> **Material to process**:
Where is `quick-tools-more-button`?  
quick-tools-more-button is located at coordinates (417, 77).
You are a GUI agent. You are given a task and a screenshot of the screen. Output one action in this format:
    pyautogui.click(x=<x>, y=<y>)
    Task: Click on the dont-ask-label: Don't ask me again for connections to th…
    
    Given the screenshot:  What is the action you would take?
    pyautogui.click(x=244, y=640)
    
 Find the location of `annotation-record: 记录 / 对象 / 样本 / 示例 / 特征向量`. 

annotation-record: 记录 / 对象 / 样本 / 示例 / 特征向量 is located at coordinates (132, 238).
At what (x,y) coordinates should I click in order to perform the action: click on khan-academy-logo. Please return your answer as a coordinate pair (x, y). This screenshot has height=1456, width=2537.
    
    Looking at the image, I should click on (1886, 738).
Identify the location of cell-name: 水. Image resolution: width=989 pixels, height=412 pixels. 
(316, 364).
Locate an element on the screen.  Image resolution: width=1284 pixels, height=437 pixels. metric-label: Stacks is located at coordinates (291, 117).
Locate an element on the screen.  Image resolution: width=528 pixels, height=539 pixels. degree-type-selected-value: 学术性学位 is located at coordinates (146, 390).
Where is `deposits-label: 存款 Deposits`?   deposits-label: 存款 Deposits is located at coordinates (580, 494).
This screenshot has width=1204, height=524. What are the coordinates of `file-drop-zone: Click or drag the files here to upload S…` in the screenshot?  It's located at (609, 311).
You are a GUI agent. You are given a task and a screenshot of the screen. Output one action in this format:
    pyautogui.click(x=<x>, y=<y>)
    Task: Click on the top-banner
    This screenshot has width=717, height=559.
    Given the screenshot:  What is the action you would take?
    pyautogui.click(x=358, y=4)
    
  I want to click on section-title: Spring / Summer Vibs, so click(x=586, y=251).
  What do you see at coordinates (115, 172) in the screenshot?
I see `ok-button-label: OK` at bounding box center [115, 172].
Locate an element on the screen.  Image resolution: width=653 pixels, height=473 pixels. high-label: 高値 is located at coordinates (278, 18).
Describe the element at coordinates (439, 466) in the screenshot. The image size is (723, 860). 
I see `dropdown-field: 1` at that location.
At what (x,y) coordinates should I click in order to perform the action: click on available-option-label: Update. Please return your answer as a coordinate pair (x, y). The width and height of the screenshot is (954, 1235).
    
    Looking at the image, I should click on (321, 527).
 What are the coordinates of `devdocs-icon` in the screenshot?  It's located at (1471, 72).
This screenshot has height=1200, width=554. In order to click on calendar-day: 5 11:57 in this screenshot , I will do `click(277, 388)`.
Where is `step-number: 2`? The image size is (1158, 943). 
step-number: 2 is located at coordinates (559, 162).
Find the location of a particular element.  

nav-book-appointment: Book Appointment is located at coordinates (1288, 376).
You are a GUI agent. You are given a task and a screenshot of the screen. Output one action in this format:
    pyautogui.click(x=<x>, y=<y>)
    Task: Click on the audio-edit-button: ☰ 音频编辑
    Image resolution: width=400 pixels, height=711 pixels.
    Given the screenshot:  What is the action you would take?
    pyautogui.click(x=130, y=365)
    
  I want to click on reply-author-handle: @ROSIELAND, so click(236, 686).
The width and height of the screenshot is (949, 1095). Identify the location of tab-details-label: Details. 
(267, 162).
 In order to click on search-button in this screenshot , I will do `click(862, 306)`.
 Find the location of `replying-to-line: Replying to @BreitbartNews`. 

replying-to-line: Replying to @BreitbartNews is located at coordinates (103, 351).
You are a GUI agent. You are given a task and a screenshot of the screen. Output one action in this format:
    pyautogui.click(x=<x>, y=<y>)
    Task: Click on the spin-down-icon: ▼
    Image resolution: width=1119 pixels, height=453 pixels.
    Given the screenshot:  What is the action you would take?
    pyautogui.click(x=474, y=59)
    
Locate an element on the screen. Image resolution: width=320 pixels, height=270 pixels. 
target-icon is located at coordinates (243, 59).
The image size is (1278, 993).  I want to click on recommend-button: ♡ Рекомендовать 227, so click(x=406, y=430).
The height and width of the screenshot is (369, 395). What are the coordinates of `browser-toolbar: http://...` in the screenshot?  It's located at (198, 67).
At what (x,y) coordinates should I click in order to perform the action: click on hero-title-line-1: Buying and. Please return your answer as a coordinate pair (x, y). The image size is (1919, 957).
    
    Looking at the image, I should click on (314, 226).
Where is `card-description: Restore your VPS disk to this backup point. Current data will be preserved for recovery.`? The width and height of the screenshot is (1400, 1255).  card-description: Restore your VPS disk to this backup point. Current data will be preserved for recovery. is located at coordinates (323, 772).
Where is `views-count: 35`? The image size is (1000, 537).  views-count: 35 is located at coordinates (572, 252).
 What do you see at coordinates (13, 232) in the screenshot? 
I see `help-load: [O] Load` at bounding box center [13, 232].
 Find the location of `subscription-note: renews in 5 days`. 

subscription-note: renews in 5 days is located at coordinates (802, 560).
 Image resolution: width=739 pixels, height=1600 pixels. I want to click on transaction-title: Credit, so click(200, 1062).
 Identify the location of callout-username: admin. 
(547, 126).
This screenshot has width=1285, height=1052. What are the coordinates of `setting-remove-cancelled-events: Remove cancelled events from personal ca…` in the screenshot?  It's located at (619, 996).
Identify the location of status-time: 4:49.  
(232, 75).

> **Exercise**: Count the lines in the records above that contain the string "subscription", treating uppercase and lowercase letters as different. Reply with the number alone.

> **Solution to this exercise**: 2